Not a moment in the bosom of your basins, though in my minds thought, did memories of your warm flush evade me…

I long for a replay of the endless muse and music beyond twilight chants, especially when i first swam in you…

The longing to touch, hold, yet time slipped bye like a lost lamb in the wild Australian meadows

It’s beautiful this nostalgia, as i reminisce, a silhouette imagery beams on ma minds canvas…

But for the golden sounds from pink to deliver me from this patched cravings

I would have a different story to tell…

Now reawakened by the sound of your waters beating against my banks, i must steer sane and defeat the lurking odds…

Not to drown in you but stay afloat and win you over, friends not foes, hugs not stolen kisses…

In that moment when i reunite with you, i must stay afloat

keep the vows to serve the king and preserve those that he made to serve too…

I write these in a wrap to preserve and honour memories of us now too swiftly faded…

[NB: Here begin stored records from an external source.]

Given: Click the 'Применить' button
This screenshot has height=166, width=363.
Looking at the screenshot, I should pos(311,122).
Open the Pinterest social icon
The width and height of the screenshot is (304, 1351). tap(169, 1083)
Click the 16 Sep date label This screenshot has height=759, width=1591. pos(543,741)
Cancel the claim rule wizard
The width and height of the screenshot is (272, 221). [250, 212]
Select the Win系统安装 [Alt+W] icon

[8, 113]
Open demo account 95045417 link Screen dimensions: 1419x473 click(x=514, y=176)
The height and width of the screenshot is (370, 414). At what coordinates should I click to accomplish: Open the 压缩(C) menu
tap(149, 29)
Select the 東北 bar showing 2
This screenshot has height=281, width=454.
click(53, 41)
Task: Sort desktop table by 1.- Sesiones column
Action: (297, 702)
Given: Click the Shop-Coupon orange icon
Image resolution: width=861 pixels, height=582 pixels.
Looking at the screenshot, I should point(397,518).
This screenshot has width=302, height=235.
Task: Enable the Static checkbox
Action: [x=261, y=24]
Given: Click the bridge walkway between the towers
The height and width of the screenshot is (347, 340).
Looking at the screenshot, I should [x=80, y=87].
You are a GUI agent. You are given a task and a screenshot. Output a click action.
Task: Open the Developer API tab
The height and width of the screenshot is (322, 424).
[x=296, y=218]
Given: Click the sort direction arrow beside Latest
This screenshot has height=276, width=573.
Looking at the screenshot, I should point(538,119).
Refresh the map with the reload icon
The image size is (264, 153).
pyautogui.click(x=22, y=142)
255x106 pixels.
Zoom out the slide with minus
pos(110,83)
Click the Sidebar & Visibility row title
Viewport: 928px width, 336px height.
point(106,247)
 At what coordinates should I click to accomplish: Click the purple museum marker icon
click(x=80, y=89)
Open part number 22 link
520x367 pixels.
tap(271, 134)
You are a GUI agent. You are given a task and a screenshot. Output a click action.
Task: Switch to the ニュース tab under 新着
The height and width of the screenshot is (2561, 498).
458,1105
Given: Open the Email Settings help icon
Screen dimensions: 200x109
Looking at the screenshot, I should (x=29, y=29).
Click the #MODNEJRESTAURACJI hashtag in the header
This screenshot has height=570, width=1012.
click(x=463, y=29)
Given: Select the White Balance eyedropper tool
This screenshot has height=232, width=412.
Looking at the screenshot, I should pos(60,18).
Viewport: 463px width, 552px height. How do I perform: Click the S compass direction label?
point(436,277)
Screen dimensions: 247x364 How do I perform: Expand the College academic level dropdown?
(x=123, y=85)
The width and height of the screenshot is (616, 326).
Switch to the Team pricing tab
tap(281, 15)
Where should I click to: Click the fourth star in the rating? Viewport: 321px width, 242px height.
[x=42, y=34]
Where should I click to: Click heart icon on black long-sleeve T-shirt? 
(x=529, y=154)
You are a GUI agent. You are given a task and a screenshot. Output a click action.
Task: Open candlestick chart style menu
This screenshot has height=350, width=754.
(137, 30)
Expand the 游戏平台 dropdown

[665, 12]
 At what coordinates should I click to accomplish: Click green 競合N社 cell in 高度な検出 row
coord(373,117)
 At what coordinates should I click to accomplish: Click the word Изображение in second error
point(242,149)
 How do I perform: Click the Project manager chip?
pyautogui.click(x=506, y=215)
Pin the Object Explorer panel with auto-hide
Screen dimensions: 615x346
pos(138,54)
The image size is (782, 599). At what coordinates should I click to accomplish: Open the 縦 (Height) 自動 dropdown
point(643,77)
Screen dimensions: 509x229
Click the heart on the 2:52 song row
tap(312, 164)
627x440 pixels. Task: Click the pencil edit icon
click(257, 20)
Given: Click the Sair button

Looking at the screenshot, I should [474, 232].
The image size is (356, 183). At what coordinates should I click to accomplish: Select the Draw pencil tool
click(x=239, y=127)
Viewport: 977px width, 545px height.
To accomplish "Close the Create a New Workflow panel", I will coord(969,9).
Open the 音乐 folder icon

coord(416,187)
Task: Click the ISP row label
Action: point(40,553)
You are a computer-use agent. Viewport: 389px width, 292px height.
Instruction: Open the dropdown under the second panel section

I wish you so well in the turn of a beautiful new age…a turn around because I love the adventure you sway with

More than the craft my pen can deliver , you remain in my reveries for ever, friends not foes…

Yes the most romantic hugs yet not stolen kisses…in watchful eyes of my very pink gold mask.

voyage!

voyage

Where the golden angels are…

I want to go across and beyond…

Further and farther, where you are father…

Where the angels fly to and the sun never goes

That is where i want to go…a place of beauty, resplendence and glow

Where the river of life flows and the maker himself is…

I want to go as swiftly and quickly like a winged creature, fly yonder

To a place where love is pure yet no lovers are

To the highest, widest, deepest, brightest place

A place where your blessing flushes me, floods us on every side!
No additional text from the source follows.